木彫りの看板と、階段の壁いっぱいの壁画が目印。
ここは日本の音楽シーンに多大な影響を与えた、知る人ぞ知る伝説のライブハウスいや、LIFE
HOUSEなのである。
オーナーの加藤さんはフォーク全盛時代の生き証人。開店前の静かな「のろ」に、編集長iko、カメラマンKent、ライターお萩がお邪魔した。
●エンジニア、脱サラしてライブハウスを開く
―― 「のろ」が開店したのはいつごろなんですか。
76年だから、もう25年目になるね。
―― それはすごい。場所を吉祥寺に決めたのはなにかいきさつがあるんでしょうか。
店をやる場所はここ以外でもたくさん探したんだよ。でも、僕自身が吉祥寺に長かったのね。この街がすごく好きで、高校卒業してからずっと吉祥寺だから。店の物件をあちこち半年くらい探したのかな。そしたら、たまたまここを見つけた。
―― 加藤さん、ご出身は?
北海道。それで東京に出てきて。わかるでしょ、そういうのって(笑)。
―― 都会への憧れですね(笑)。
で、最初はサラリーマンだったのね。だからこのお店は脱サラ。
―― サラリーマンといってもいろいろですが、具体的には何を?
電気の設計。ラジオとかテレビを設計していたというとわかりやすいかな。エレクトロニック・エンジニアというやつ。
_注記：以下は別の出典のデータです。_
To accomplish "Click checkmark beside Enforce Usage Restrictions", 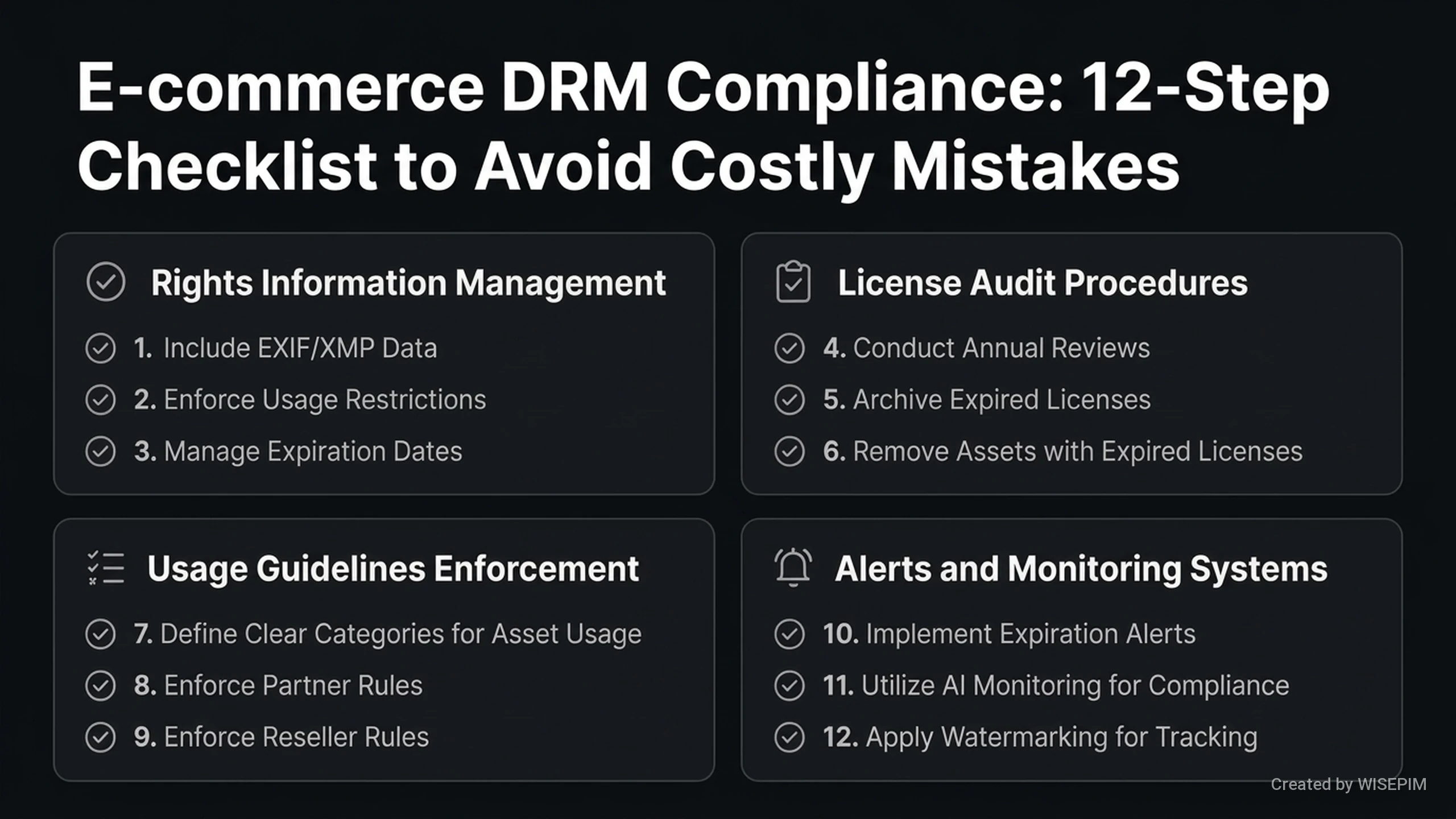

開発課にいて図面引いてたんだよ、ちゃんと。抵抗とかコンデンサーとか書いて。
―― おおーっ。加藤さんがスーツ着てたお姿がちょっと思い浮かびませんが。
着てないもん(笑)。俺達は開発課でお客さんとかとは会わないから、別
にジーパンでもOK 。
―― で、いきなりエンジニアから脱サラでライブハウス・オーナーですか。
昔からずっと音楽は好きだったから。エンジニアやりながらもずっと音楽はやってたし。そんないきなりという感じではないよ。
―― 音楽のジャンルは?
最初はカントリーっぽいロックだよね。時代がまだ、ダイアナ・ロスとかシュープリームスよりも前だった。カントリーとロック、ブルースが融合しかけている時代の音楽だから。
そのカントリーがあったおかげで、僕は日本のフォークに入ってきたわけだよ。
といってもいわゆるバリバリのカントリーじゃないよ。俺はああいうの苦手だから。もっとロックとかブルースに近い。